Je ne méprise pas les mortels. Mais voyons les choses en face, nous ne sommes plus de la même espèce. Vous avez déjà interféré avec une colonne de fourmis ? Vous avez vu comme elle se reforme ? Et bien l’Humanité c’est pareil. Même le plus innommable des génocides, le Monde oublie après quelques décennies.

Alors oui, je comprend que mon passe-temps puisse vous horrifier. Mais comprenez que même la mort tragique d’un être qui vous est cher, quand bien même votre monde s’écroule, l’Univers s’en fout. Et si l’Univers s’en fout, moi je m’en fous aussi. Un humain est un amas de cellules mourantes, un corps ambulant en décomposition. Dans quelques décennies il n’y aura plus de trace de votre passage. Tout le monde est disposable ; à part moi.

J’ai bien essayé de tromper l’ennui d’autres manières. Sauver des vies, mettre fin à des guerres. Sensations fortes, saut en parachute. Essayez de sauter d’un avion quand vous ne pouvez pas mourir, vous ! Ça ne vous procurera pas le moindre frisson, je vous le garantis.

Parfois l’ennui et la solitude m’étreignent et frappent si fort que je me replie sur moi. S’ensuivent 30 ans,50 ans,70 ans, de réclusion dans une grotte ou sur un sommet de montagne. Mais je suis toujours de retour. Je suis un junkie d’adrénaline. Ce shoot que mon cerveau reptilien continue de me fournir jusqu’à aujourd’hui. Rien, vraiment rien ne me distrait comme tuer.

C’est vrai que les premiers siècles de ma vie, c’était un peu perturbant. L’empathie frappe et l’on se sent mal à l’aise. On se retrouve même à se confondre en excuse face au regard vitreux du corps qui s’affaisse. Puis au fur et à mesure on accepte l’évidence. Vous n’êtes rien de plus que de beaux papillons éphémères. Tous différents et tous semblables.

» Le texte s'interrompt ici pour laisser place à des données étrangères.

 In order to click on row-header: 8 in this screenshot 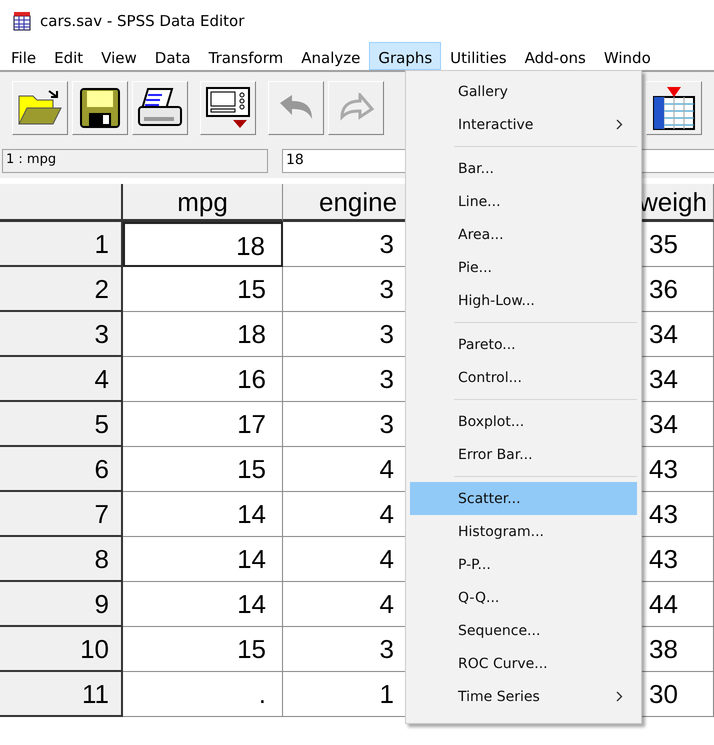, I will do `click(62, 560)`.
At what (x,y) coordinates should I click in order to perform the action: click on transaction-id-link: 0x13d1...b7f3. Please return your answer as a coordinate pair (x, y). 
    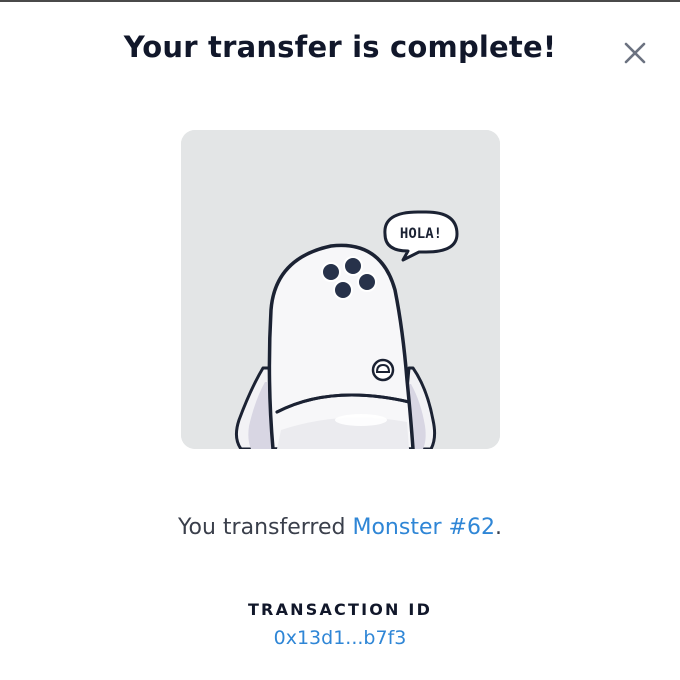
    Looking at the image, I should click on (340, 638).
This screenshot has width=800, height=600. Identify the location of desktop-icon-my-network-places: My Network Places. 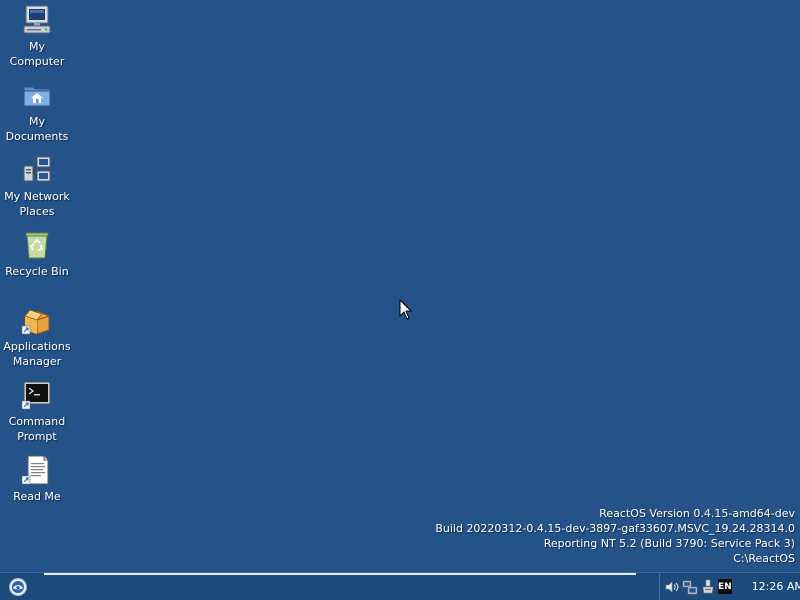
(37, 186).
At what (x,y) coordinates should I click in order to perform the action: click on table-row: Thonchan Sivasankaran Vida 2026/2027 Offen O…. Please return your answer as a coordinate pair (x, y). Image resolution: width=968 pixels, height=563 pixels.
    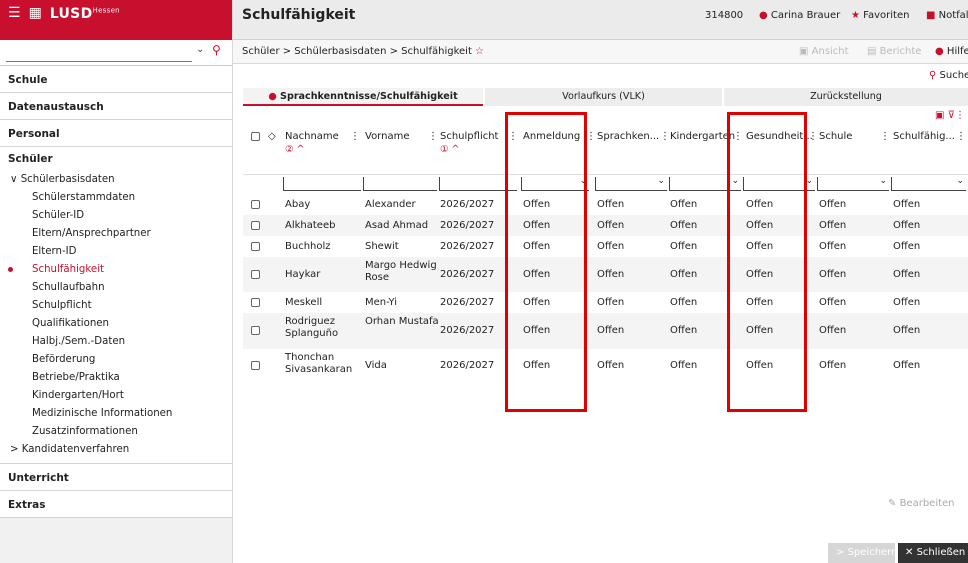
    Looking at the image, I should click on (606, 366).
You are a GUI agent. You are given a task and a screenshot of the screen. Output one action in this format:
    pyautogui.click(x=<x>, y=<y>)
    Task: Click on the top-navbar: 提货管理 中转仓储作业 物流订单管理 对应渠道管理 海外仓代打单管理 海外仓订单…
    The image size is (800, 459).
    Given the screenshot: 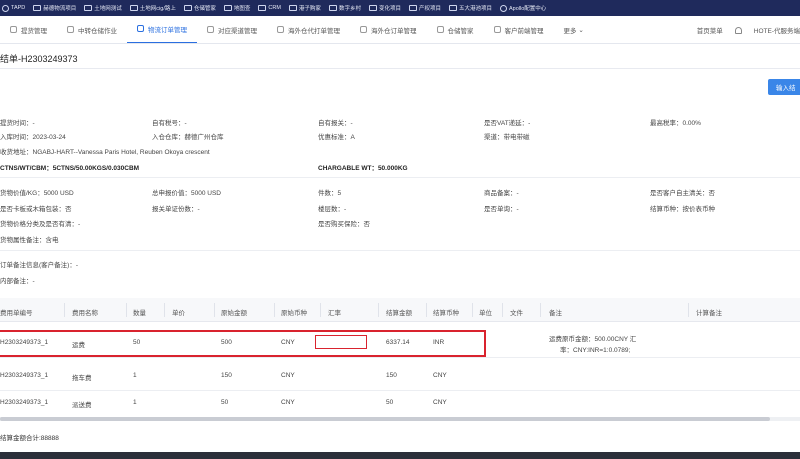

À la lisière de votre vie, c’est à-peu-près toujours la même histoire.Vous suppliez et négociez. Puis vous vous mettez en colère. Et à la fin vous vous résignez. Ou une autre combinaison du même genre. Enfin, vu votre ridicule espérance de vie, à tous, imaginez bien que votre réaction c’est presque du copier-coller.

Mais Léon, je dois avouer qu’il est différent.

Léon c’est le premier ami que j’aie eu depuis une éternité. Léon quand je l’ai menacé avec une arme il a pas cherché à s’enfuir ou me désarmer. Il s’est pas mis a genoux, il a pas hurlé.

Léon, il s’est mis à me raconter des blagues. De bonnes blagues en plus, je sais pas d’où il tient ça, c’est incroyable. Il nous arrive encore de nous asseoir parfois et pendant des heures je rie aux larmes de ses histoires. Il est vraiment unique au monde.

Mais le temps lui est compté aussi. Et lorsque je le regarde dormir avec ses cheveux grisonnants, je ne vois rien d’autre que son échéance prochaine. Et ça me brise le cœur. La tristesse et l’urgence de sa courte vie me pèsent alors si fort que je frappe d’un coup sec aux barreaux de sa cage. Comme à chaque fois, il sursautera et s’assoira dans un souffle. La gueule enfarinée, les yeux rougis et cernés il regardera dans ma direction. Il regardera vers moi et dira la voix tremblante :

“OK patron, de quoi on veut parler aujourd’hui ?”

Et de cette voix éclatera un petit rire nerveux.